Приправленный существованием в целом, или человеческой самостью, являющейся нижним пределом внимания или «состояния» ДухаДух («внимание»), по аналогии, сам есть самоосознание («осознанность») Себя к Отцу, точнее к Его Величеству предельной «самости», а еще точнее – к абсолютному «нет» самости, – «условию», при котором Отец – само прерывание, способное прервать любое частное прерывание под маской «глубокого сна», а именно: в глубоком сне ты не вспоминаешь саму самость, но способен пробудиться осознанно, то есть «ощутить» самость произвольно.

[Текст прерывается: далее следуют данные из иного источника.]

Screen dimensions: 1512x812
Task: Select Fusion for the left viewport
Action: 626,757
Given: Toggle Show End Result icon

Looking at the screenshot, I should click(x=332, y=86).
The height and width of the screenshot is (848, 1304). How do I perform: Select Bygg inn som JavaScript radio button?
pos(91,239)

Целом – само прерывание, или перемена.

Перемена как таковая (в целом). Ведь такой переменой – в частном смысле, ты каждый раз испытываешь, наблюдаешь целом как «прерывание». Ты – или в Духе, или в целоме. Если ты в Духе, ты смотришь целом как «перемену». Если ты совмещен с целомом, ты абсолютно не замечаешь «перемену»: ты не есть, или по-другому, то есть целом.

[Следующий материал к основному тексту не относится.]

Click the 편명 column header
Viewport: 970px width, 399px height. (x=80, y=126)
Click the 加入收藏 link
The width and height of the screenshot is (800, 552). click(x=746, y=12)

То есть («целом») – есть («состояние» бытия) – не есть (небытие экзистенции): «перемена» нуждается в «самодиагностике» себя в целом(е).

Напомним, что не та «перемена», которую ты наблюдаешь как перемену (прерывание), не совпадает с целомом. Наблюдаемое прерывание – лишь следствие такой «самодиагностики» себя в целом.

А сама «перемена» как таковая «из целома» – как такое вообще можно выразить в мысли?

Ведь при условии все непрекращающейся «самодиагностики» ты пребываешь лишь во «фрагментах» целома, не наблюдая их в качестве прерываний («перемены»), то есть ты – есть не в целом, не целом, а как бы только то есть.

Есть равно «самодиагностике», а то есть может означать временно исполняющего обязанности – сам целом, но в ограниченном ординале бесконечности.

Вообще, целом по природе себя не ограничен и может (и должен) не иметь пределов. Хотя и не должен: может, например, и иметь пределы, быть в них. А для чего целому пределы, если он может обходиться без них? Он самодостаточен и без пределов. А вот ты в качестве «предела» – нет, не можешь, не должен обходиться.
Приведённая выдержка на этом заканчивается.